__TASK GOAL__. Edit the rows below by replacing "Action" with "Target" wherever it occurs, keeping everything else the same, and leave the pictures out of your answer.

__DATA FOR PROCESSING__.
------------
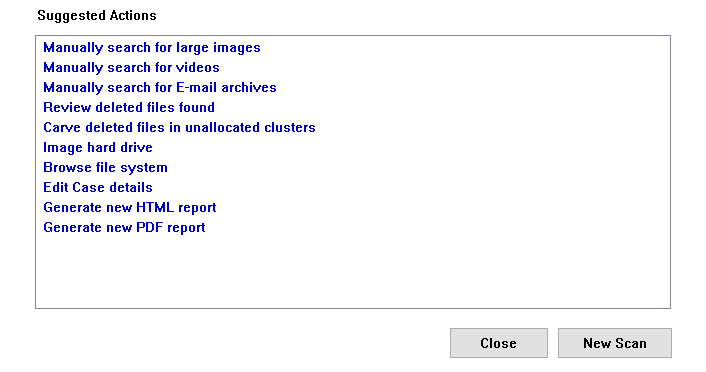
Task: Start a New Scan
Action: coord(615,343)
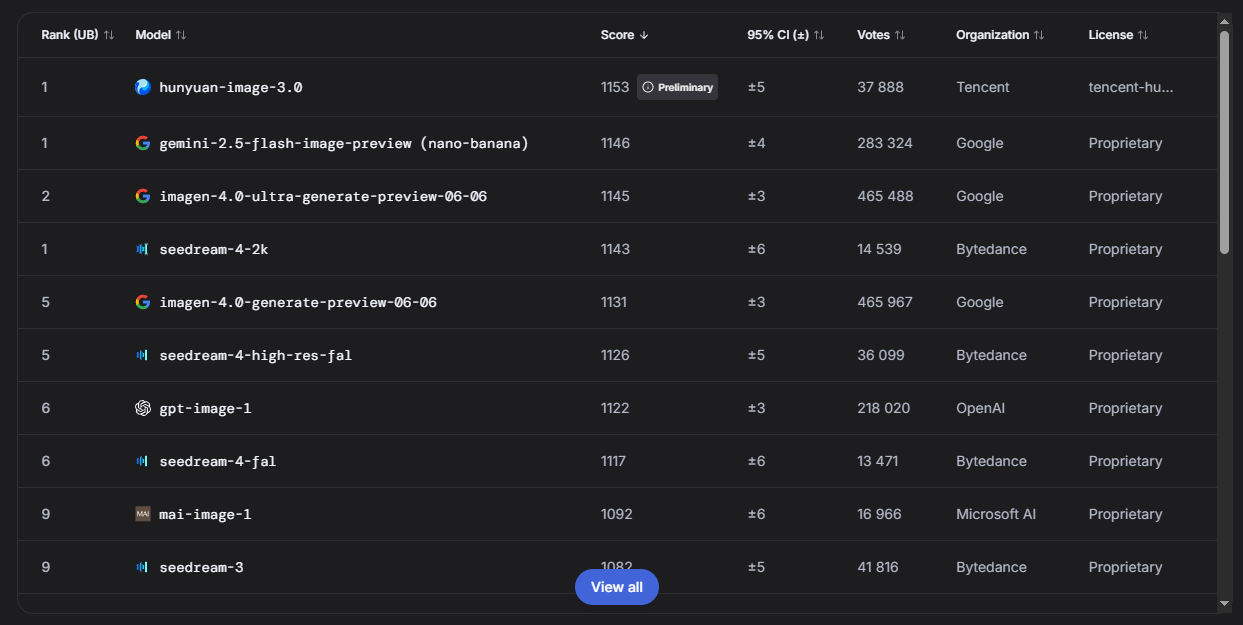Image resolution: width=1243 pixels, height=625 pixels.
Task: Click the vertical scrollbar thumb
Action: pos(1224,140)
------------
__RESPONSE FOR THIS EXERCISE__.
Task: Start a New Scan
Target: coord(615,343)
Image resolution: width=1243 pixels, height=625 pixels.
Task: Click the vertical scrollbar thumb
Target: pos(1224,140)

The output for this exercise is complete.